Una biblioteca, ventanas amplias y luz difusa. Un matón de traje y corbata se abre paso –corte a su mano, que sostiene un pañuelo con el que empuja el torno de la entrada. Camina por el pasillo, sin prisas –corte al rótulo de una larga estantería: “400 – Literature”. Primer plano de su dedo deslizándose por los lomos de los libros; se detiene en el segundo de tres volúmenes, marrón oscuro. Lo toma y se dirige a una mesa cuyo ocupante lo mira desconcertado –detalle del libro que cae con un estruendo. Se sienta y lo abre, página a página, sin leerlo –plano del asustado rostro del otro. “¿Por qué nos traicionaste?” –“le debo una explicación…” Primer plano del alegre asesino: “sí, sin duda” –corte a su mano que pasa una página del libro dejando al descubierto la pistola que se oculta en su interior. La toma y dispara a bocajarro en medio de los ojos –plano de la cara que se desploma y de la sangre que fluye incontenible. Regresa la pistola a su escondite, recoge el libro y se marcha.
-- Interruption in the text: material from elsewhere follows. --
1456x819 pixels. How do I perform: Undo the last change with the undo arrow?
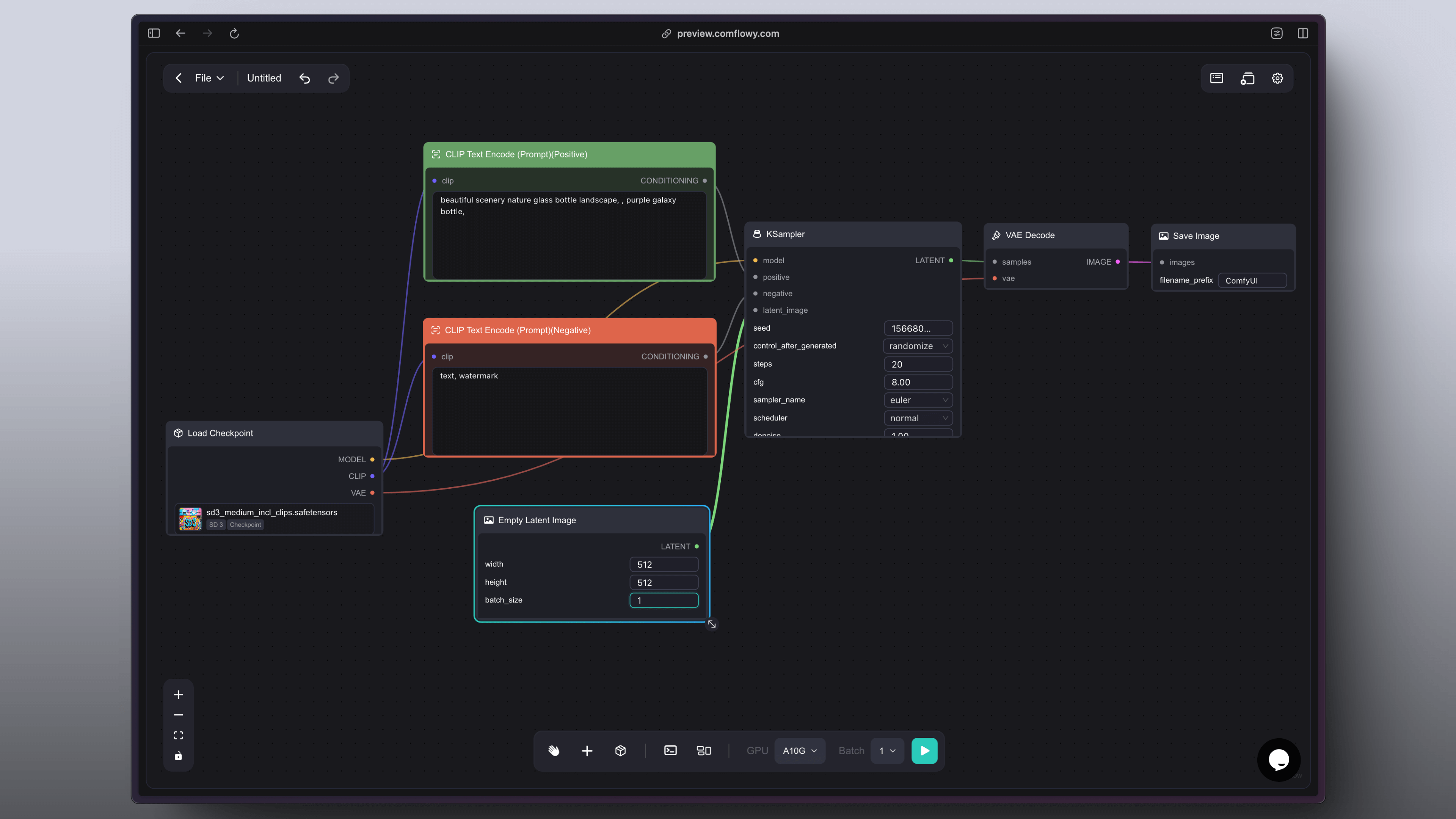(x=304, y=78)
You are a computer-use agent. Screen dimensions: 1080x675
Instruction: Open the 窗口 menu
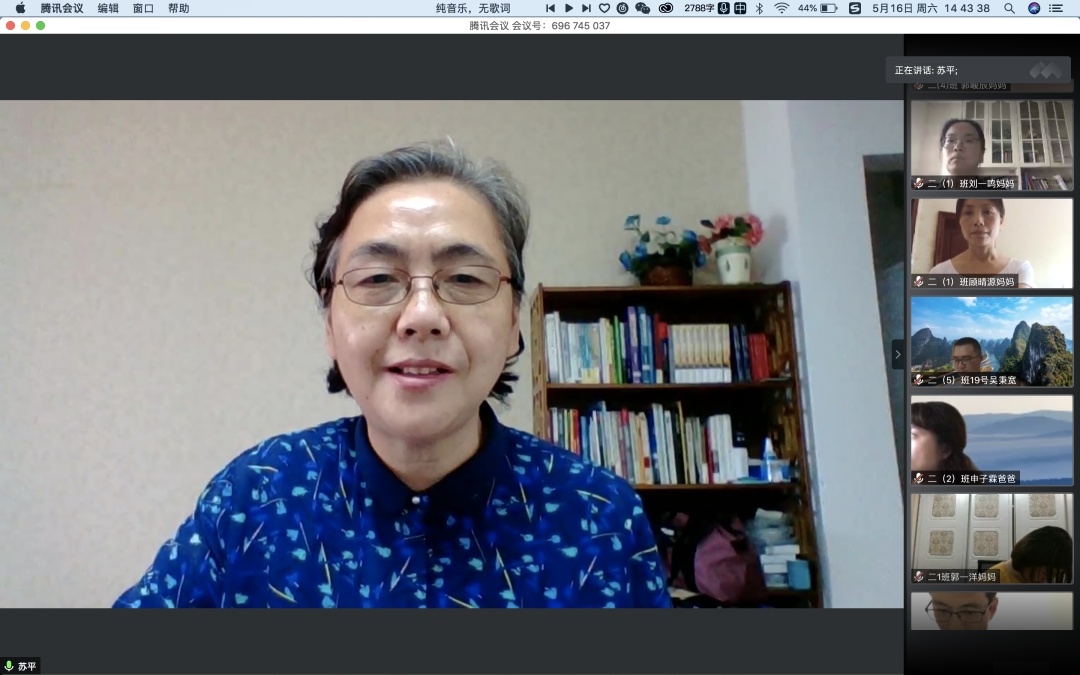143,8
Aún no sabes nada –quién es, a quién ha matado y por qué, para quién trabaja. A la larga, lo comprendes.
Pero eso es lo de menos: hay un detalle crucial y abrasador.
Se trata –luego lo averiguamos– del segundo tomo de las obras completas de Shakespeare.
A quien –dicho sea de paso– me muero de ganas de volver a leer.